Monday, October 14, 2013

one of "those" days....

9 degrees, hailstones, intermittent sunshine and icy cold winds. raining most of the day, grey skies and dark, angry clouds. happy monday everyone.
i finished the day as i started it: weary, emotional and slightly numb. with a nasty case of tonsillitis on the go, i spent the day trying to rest. sickness has a way of doing that to mums, trying to give you an outlet to suck up some much needed rest.
once the kids were safely at childcare and kinder, i painfully climbed into bed and snuggled up to something that has been hidden for at least 5 months. the scent, the warmth and the feel. closing my eyes, i imagined the last time she wore it. she probably didn' actually wear it, but it was next to other clothes she wore. and she must've walked past it many times a day when she was at home.
i wrapped the woollen garment around my shoulders, pretending it was one of her hugs. a combination of love with a smidge of smothering. how i wish i had that back.
i don't know why i've tried to hold in tears since mum passed away. i was always a "crier" before. today, i just couldn't cry. crying doesn't feel like enough anymore. crying was what i used to do. now my whole world has changed.
so i just laid there, in my dark room, listening to the storm pass. and thinking, i really feel lousy and i wish i could ring mum and sook. she'd give me advice that i already knew about or tell me to eat or drink something that i already was trying. she'd tell me to rest, which i was. she'd tell me to go to the doctors and get antibiotics, which i already did.

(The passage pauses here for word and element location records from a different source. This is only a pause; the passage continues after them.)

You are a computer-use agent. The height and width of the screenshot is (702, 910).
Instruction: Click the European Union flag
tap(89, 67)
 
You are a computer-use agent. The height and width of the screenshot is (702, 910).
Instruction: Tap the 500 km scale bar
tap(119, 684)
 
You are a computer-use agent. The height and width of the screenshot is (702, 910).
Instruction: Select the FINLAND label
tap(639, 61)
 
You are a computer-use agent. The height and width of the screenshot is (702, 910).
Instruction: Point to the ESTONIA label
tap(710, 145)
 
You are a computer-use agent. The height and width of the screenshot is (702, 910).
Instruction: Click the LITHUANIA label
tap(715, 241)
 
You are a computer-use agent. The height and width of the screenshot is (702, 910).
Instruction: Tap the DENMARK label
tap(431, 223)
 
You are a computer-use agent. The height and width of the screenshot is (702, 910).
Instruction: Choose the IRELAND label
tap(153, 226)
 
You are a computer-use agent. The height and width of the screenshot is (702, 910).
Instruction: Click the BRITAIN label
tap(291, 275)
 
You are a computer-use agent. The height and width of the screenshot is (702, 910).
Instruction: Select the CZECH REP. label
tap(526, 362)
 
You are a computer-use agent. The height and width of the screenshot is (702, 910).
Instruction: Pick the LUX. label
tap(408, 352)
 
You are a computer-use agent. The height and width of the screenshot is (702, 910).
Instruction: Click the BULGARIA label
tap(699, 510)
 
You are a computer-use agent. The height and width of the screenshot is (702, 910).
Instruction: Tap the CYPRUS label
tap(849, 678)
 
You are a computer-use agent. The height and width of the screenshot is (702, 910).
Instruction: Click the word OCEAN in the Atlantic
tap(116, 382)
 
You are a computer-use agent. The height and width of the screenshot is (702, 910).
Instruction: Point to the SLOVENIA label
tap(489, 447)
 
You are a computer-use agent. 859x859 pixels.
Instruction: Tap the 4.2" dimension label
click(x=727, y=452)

then i realized something. i may have moved past that place where i thought i was stuck, the place where i constantly needed mum's guidance and approval. and have ended up in a place where i just need her.
still no tears. this is a good thing. tears usually means irrational, upsetting thoughts for me and their absence today was much appreciated. already had a "crying headache" and hadn't even cried.

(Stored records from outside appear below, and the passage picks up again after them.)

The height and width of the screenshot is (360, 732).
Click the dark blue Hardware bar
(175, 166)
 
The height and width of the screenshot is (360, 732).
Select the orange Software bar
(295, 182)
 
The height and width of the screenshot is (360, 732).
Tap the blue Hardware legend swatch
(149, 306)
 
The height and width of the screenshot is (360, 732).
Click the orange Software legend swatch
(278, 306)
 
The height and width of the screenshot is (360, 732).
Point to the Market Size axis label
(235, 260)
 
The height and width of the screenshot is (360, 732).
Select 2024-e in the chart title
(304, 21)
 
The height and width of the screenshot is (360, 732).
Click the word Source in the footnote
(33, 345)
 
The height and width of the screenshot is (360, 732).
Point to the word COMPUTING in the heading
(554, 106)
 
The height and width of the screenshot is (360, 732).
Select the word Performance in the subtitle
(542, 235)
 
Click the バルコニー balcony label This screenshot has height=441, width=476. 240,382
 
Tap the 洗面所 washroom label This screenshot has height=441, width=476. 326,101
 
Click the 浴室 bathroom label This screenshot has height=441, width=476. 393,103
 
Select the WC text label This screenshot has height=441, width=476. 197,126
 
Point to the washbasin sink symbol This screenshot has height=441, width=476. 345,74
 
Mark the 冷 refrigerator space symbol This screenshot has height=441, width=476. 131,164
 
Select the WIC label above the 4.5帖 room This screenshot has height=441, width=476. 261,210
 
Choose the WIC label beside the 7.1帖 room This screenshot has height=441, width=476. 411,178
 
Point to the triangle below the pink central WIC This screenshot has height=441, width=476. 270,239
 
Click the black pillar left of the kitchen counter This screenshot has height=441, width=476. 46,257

it's funny. i think about how i'm dealing with my emotions on "these days" and i am proud. i'm more rational than i've ever been, more calm than i was before. i'm making more sense, i'm relaxing more and really taking in each moment of my life, no matter how seemingly insignificant.
so snuggled up in her jumper, i closed my eyes and went to sleep. i didn't have my usual nightmares and upsetting thoughts about her, it was just a nice sleep. it's exactly what i needed on one of those crappy days.